3. Pote, rendimento garantido

Os anos passam e Pedro Gonçalves continua a ser a constante de talento e disponibilidade em Alvalade. O melhor marcador da Liga na caminhada até ao título em 2020/21, na estreia de leão ao peito, foi menos exuberante nas duas temporadas que se seguiram, é certo, mas não deixou de ser essa referência.

Na caminhada para o seu segundo título de leão ao peito em quatro épocas, o rasgo e a imprevisibilidade de Pedro Gonçalves foram de novo rendimento garantido. É o jogador da Liga com mais assistências, a que juntou até agora 11 golos no campeonato e 18 no total de uma época em que voltou a dizer presente, seja em que posição for. Mais uma temporada que alimentou o sonho adiado da seleção nacional, destruído de forma cruel na lesão frente à Atalanta na véspera da última convocatória antes do Euro 2024.

4. Paulinho, agora o bem-amado

Com a chegada de Gyökeres, Paulinho deixou de ser a principal referência do ataque do Sporting. Mas acaba a época com o melhor registo goleador das suas três temporadas e meia em Alvalade – 19 golos, 13 deles na Liga. A presença do sueco foi também um fator multiplicador de espaços, que ajudou a libertar o internacional português. Tantas vezes mal-amado, sob o peso do investimento da sua contratação ao Sp. Braga, o avançado soltou-se também dessa pressão.
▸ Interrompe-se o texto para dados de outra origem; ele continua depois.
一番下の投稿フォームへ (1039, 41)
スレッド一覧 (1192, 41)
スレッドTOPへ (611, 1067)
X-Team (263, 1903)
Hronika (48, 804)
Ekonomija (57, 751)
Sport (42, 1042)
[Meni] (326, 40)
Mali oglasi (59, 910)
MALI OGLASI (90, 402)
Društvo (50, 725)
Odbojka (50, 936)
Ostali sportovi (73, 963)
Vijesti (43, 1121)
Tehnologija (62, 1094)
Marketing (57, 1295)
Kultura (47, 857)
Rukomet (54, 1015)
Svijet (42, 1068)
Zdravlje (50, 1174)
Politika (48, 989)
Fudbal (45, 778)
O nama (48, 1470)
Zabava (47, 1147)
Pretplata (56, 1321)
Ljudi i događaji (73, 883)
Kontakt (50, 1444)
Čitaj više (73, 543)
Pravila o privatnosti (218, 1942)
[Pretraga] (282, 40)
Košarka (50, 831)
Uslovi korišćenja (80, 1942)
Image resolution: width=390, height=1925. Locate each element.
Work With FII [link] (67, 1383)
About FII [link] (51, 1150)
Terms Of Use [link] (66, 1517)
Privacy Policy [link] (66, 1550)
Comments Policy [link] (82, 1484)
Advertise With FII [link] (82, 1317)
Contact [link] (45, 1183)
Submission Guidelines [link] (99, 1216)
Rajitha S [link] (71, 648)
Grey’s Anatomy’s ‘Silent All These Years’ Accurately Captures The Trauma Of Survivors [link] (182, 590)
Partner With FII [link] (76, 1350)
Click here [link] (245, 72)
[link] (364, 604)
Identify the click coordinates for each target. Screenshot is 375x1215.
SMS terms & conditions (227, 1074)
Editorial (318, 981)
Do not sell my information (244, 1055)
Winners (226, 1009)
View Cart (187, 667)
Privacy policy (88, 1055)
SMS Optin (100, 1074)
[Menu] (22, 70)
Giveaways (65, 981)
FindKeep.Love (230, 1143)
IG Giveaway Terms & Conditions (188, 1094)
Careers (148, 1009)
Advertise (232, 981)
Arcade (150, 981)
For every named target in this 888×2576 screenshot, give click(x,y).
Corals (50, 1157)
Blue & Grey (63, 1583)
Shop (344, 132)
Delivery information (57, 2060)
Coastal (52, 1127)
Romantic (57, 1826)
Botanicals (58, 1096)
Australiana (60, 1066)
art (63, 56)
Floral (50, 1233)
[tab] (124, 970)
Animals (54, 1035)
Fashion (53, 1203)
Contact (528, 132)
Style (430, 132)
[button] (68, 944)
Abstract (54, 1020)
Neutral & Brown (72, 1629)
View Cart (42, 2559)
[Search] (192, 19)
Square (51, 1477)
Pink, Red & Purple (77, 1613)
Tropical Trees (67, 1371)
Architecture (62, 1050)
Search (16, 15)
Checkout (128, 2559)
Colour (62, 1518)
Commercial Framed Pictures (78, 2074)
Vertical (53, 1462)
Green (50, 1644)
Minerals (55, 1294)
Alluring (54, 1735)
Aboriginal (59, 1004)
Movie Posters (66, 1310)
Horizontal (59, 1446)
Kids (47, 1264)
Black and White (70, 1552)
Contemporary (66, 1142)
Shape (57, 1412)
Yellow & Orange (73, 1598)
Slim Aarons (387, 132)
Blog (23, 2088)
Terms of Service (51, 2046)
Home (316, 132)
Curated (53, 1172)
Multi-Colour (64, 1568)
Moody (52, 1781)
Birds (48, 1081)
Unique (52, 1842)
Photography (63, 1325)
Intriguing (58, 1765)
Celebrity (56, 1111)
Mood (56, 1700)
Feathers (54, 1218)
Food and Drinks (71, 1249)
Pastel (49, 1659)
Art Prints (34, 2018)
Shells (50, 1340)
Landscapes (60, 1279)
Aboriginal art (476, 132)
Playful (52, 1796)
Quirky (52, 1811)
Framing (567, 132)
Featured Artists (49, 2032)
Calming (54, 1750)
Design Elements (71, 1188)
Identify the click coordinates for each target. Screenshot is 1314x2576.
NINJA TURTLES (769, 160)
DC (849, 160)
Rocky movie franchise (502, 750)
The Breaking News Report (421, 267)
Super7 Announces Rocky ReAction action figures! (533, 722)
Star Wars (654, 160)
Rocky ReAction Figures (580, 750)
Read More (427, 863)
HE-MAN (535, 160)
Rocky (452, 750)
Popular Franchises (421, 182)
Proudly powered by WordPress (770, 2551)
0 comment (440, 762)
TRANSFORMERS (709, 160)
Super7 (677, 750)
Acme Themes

A jogar de início ou a sair do banco, à esquerda ou ao centro, Paulinho foi na verdade o avançado com melhor eficácia e o homem dos golos decisivos – na jornada inaugural em Vizela, seguida do bis ao Casa Pia e do triunfo sobre o Famalicão, mais tarde ainda na reviravolta frente ao Estrela, no calcanhar para a vitória em Portimão ou, por fim na grande exibição frente aos algarvios em Alvalade que deixou o Sporting à beira da festa. Já tinha sido ele a marcar o golo que valeu o título em 2021, quem se lembra?

5. Hjulmand, o pêndulo que veio do frio com escola italiana

Outra aposta forte vinda do frio, outro investimento com retorno imediato. A herança de referências como Palhinha e Ugarte era pesada, mas o médio dinamarquês com escola italiana foi tudo o que o Sporting pedia. Um pêndulo de intensidade, cérebro e clarividência a desarmar, a equilibrar e a construir, foi uma peça chave na caminhada até ao título.

Com Hjulmand, o Sporting ganhou também liderança e atitude. Chamam-lhe garra, o espírito que mobiliza do campo às bancadas. O médio que joga no limite tornou-se rapidamente protagonista, na época em que, além do mais, beneficiou do enquadramento no Sporting para ganhar maior influência a nível ofensivo. Leva quatro golos esta época, ele que em toda a carreira só tinha marcado um.

6. Coates, o capitão de sempre

Aos 33 anos, Coates foi igual a si mesmo na oitava época em Alvalade. O que é dizer muito do capitão que se tornou nesta temporada o estrangeiro com mais jogos pelo Sporting, o sétimo em absoluto e também o defesa mais goleador da história dos leões.

São até aqui 366 jogos e 37 golos no total, 41 partidas nesta temporada e quatro golos na Liga para o capitão sereno, que lidera pelo exemplo. O bombeiro que tanto salva a equipa lá atrás como vai para a frente quando é preciso. Foi dele o golo que evitou o mal maior no empate em Vila do Conde, foi ele que sacudiu tantas e tantas vezes o perigo na área. Os anos passam, a sua influência tenderá a diminuir, mas a identidade deste Sporting continua a dever muito à experiência e ao exemplo do capitão, já com a renovação assegurada.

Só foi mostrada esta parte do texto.